Climate change is another factor that is affecting climbing in general. Glaciers are receding at a faster pace, climbing seasons are seeing drastic weather changes leading to avalanches and disasters, and summit windows have become shorter. Climate change can be felt more acutely in the Himalayas, and it is making climbing more difficult. Hence, experience matters even more.

Arjun Vajpai, a well-known climber from India who has been attempting 8000er peaks since he was 16, and who, too, was recently rescued on Annapurna, says, “Individuals today climb these peaks in the hope of getting sponsorship for their future climbs.”

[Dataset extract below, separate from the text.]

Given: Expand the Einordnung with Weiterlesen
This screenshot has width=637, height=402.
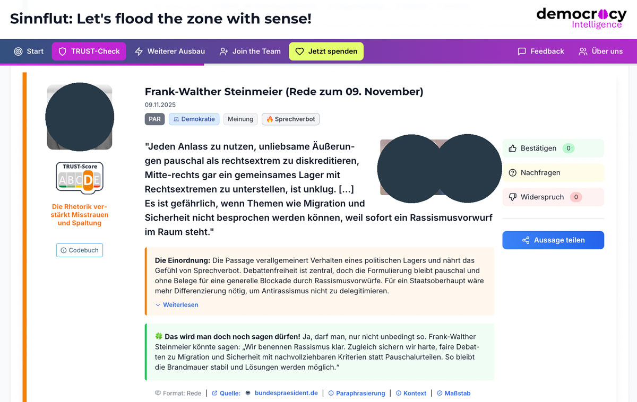Looking at the screenshot, I should (x=177, y=305).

The summit opus craze also emanates from the fact that many climbers take huge loans. An Everest attempt costs Rs 30 lakh or more, approximately. So they are reluctant to let go of the summit and push themselves even when their bodies give up.

Parth Upadhyay from Mumbai, among the younger climbers to climb Everest from the North side, is so fed up of the 8000m obsession in the community that he is taking a break from 8000-ers.


“These climbs have become a joke, and I do not want to be a joker in this game,” he says. “I am steering clear of 8000ers for now and concentrating on climbing in India. The problem is, all information on peaks is easily available on the net, and you can sit at home and study the mountain and think you can climb it and make decisions without actually understanding the mountain.”

Six hundred and fifty Indians attempted Everest in the past decade, and 350 were successful in their summit bids, which is a 53.8% success rate. Mathematically, 23.5% of deaths on Everest (8 of the 34) in the past decade were Indians. These statistics are even more alarming when we take into account that Everest was closed to climbers in 2014, 2015, and 2020 from the Nepal side and in 2015, 2020, 2021 and 2022 from the China side.


In conclusion, inexperienced Indian climbers attempting 8000m peaks for the lure of record-setting, money and social media glory are toying with a behemoth, which is a troubling trend. It is important to ensure that mountaineering ethics and the importance of experience are imparted within the climbing community.

Anusha Subramanian is an Independent Journalist and a Professional Mountain Guide. She is currently working towards building awareness around inclusion of persons with disability in the outdoors.